● **Фрагмент текста**:
○ ○ ○ ○
Вот о таких случаях, мессир, когда зеркало как бы было в сознании художника, как бы подразумевалось, но пропало, испарилось из произведения, оставив нам в наследство лишь отраженное, допустимо говорить "зеркало без зеркала". Перегибать палку здесь тоже излишне: расширительная трактовка литературных категорий смазывает их очертания. Далеко не каждый вставной роман и далеко не каждая интермедия - зеркало. Но, даже при отсутствии зеркала, зеркальны та интермедия и тот вставной роман, которые связаны с основным сюжетом смысловой перекличкой - и не произвольной, а по-эзоповски явной, так, чтобы из любой точки отражения можно было вывести пунктиром ассоциативный мостик к отражаемому.
И еще одна реализация принципа "зеркало без зеркала" - уже не внутри произведения, а внутри литературы, если видеть в ней единство разных жанров (как, возможно, сказал бы С. Эйзенштейн - произведение произведений). Речь идет о зеркальных связях между составными частями системы: подражаниях, переложениях, полемиках, пародиях, травестиях, оппозициях. Но это всего лишь частности, условно выражаясь, текучка литературного процесса. А более универсальный взгляд на проблему: само понятие творческой традиции содержит указание на данную зависимость - каждая последующая ступень развития отражает предыдущую, та в свою очередь ориентируется на более раннюю - и так далее до начала времен. Жанр, например, представляется зеркалом, которое зафиксировало на уровне абстракции наиболее жизнеспособные приемы определенной смысловой и повествовательно-изобразительной тональности, неостановимо транспортируемые длинной вереницей зеркал-посредников, конкретных произведений - некое подобие светового телеграфа, постарше, правда, по возрасту.
Вряд ли этот тезис надо пояснять такому осведомленному собеседнику, как Воланд, но если надо, то скажу, что "Энеида" существует лишь благодаря тому, что прежде существовал гомеровский эпос, а классицистическая драма потому, что была классическая драма. И еще грубее: вторая драма во всей истории мировой словесности не могла бы появиться, пока не родилась первая. Но и первая, и вторая, и третья, и сотая еще не выкристаллизовались в драму до той поры, когда была осознана - уже не только практически, но и теоретически - их общность, а именно: что же повторяется от произведения к произведению, сохраняя устойчивые контуры.
ПОД КРОНОЙ ГЕНЕАЛОГИЧЕСКОГО ДРЕВА
Роман М. Булгакова, как показывают многочисленные литературоведческие экскурсы, исключительно ассоциативен. Он обязан предшествующей литературе многими жанровыми, изобразительными и стилевыми особенностями, возникающими у автора то в порядке невольных реминисценций, то под знаком сознательного продолжения, когда прототипический текст подвергается переосмыслению, пародированию, травестийному развитию, наконец, рассматривается как черновой набросок, предварительная наметка.
○ ○ ○ ○
● **Данные**:
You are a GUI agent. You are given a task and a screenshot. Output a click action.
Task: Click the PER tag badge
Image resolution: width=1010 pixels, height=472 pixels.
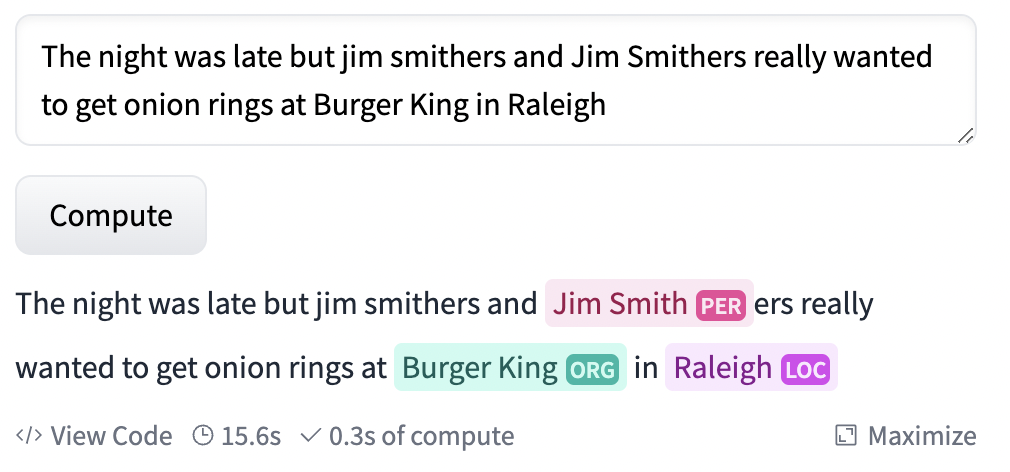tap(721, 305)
○ ○ ○ ○
● **Задания**:
A. Почему, согласно фрагменту текста, не каждую интермедию и не каждый вставной роман можно считать зеркалом? Ответьте одним–тремя предложениями.
B. Перечислите все виды зеркальных связей между составными частями литературы, названные во фрагменте текста.

● **Решения задач**:
A. Расширительная трактовка литературных категорий смазывает их очертания. Зеркальны лишь те интермедии и вставные романы, которые связаны с основным сюжетом не произвольной, а по-эзоповски явной смысловой перекличкой.

B. Подражания, переложения, полемики, пародии, травестии, оппозиции.